Description of the task :: Scan the entries below and say how many lines contain "Locate". Write only the number.

+===+

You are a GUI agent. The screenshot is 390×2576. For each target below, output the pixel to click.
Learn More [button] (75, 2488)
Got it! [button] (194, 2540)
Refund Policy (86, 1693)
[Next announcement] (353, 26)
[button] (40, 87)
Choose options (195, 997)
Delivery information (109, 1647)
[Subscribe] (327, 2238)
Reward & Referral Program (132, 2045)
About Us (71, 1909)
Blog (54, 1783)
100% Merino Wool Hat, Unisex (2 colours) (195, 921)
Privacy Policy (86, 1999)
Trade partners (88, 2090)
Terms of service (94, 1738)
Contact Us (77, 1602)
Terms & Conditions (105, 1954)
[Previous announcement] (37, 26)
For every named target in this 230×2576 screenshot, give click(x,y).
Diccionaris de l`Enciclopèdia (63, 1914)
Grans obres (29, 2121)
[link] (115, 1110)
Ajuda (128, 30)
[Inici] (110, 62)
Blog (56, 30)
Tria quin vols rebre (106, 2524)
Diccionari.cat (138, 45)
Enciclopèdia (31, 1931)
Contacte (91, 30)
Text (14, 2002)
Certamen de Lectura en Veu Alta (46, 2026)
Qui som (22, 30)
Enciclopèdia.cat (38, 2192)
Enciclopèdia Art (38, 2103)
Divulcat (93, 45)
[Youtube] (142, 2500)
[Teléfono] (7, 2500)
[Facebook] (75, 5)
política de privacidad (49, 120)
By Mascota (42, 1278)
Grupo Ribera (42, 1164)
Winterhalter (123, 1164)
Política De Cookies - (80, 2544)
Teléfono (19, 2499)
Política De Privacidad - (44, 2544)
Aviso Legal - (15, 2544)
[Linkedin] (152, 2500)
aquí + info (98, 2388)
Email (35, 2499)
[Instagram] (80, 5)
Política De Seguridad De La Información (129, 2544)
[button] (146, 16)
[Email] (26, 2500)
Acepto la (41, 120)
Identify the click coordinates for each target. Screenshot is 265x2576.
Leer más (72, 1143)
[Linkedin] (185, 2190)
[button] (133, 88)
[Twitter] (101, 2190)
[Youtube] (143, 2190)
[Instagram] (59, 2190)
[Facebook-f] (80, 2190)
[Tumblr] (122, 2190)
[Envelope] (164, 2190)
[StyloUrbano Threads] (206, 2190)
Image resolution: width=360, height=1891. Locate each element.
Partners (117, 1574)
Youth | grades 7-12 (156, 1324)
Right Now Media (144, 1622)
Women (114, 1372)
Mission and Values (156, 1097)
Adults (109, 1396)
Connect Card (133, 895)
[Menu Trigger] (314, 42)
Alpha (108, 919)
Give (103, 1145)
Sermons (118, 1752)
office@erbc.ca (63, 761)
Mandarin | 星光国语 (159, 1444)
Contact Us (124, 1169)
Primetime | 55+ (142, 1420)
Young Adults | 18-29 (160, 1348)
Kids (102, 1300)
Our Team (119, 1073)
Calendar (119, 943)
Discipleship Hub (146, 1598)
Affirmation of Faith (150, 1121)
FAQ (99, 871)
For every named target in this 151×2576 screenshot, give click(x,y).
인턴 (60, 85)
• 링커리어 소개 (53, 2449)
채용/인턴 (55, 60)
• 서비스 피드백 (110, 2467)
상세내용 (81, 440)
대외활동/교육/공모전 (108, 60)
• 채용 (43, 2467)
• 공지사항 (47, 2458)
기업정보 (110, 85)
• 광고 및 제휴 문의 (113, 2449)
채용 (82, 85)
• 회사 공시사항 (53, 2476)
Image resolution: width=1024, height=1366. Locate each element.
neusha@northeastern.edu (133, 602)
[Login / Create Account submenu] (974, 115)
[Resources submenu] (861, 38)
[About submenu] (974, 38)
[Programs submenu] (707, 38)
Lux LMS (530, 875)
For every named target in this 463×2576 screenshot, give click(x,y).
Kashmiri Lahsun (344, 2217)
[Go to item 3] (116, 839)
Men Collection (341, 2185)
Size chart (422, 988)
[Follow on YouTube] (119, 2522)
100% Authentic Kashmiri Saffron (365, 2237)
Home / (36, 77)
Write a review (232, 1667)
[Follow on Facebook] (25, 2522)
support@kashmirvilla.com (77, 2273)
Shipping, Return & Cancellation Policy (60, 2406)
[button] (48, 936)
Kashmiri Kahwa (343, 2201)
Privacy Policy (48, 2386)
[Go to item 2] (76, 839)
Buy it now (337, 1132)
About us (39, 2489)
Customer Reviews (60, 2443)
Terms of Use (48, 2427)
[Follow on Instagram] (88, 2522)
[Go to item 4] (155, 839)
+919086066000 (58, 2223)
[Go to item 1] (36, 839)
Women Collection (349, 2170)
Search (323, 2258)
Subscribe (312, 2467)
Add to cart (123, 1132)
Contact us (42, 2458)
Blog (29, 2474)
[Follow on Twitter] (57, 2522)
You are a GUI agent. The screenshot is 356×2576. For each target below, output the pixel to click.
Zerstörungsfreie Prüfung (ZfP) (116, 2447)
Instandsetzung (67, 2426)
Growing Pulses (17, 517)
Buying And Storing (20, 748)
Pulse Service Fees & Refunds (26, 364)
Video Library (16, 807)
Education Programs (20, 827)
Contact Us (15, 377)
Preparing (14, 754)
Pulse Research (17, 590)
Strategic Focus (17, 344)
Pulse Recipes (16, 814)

+===+

Expected output :: 2